┌─ Information
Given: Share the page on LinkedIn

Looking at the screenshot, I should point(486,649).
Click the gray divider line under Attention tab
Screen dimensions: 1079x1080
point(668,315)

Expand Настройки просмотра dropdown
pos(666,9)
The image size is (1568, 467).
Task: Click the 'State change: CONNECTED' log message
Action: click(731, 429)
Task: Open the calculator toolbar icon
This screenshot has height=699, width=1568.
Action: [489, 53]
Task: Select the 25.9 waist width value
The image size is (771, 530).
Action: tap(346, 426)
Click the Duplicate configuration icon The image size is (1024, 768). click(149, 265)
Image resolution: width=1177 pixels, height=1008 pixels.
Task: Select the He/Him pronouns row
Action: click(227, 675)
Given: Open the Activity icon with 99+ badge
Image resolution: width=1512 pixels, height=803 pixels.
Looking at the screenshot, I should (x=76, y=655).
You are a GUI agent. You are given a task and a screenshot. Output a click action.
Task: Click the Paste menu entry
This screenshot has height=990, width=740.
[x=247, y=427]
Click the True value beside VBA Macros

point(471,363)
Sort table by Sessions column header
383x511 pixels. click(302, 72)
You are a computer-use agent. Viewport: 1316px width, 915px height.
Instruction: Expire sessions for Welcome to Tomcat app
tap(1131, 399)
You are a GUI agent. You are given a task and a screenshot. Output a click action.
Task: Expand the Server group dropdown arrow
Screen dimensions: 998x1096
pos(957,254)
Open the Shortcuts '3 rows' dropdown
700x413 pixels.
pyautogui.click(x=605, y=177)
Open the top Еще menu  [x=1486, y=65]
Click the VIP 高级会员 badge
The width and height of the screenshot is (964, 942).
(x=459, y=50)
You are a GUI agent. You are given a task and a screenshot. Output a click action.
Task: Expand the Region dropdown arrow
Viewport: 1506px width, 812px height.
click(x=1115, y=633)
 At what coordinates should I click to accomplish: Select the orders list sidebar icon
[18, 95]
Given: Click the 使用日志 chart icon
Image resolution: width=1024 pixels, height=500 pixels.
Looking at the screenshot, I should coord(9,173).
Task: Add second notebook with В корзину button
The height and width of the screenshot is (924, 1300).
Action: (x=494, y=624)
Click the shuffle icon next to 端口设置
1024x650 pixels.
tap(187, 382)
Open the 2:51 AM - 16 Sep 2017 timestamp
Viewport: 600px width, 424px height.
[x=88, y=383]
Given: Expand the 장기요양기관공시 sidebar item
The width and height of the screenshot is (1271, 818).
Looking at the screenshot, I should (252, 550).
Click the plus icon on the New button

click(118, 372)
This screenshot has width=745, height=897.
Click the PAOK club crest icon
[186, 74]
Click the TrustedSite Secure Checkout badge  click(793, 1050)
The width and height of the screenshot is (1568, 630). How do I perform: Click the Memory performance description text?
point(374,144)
└─
## What the exercise asks
Among the lines above, find each one containing the string "with" and copy it.

## Solution to the exercise
Given: Open the Activity icon with 99+ badge
Task: Add second notebook with В корзину button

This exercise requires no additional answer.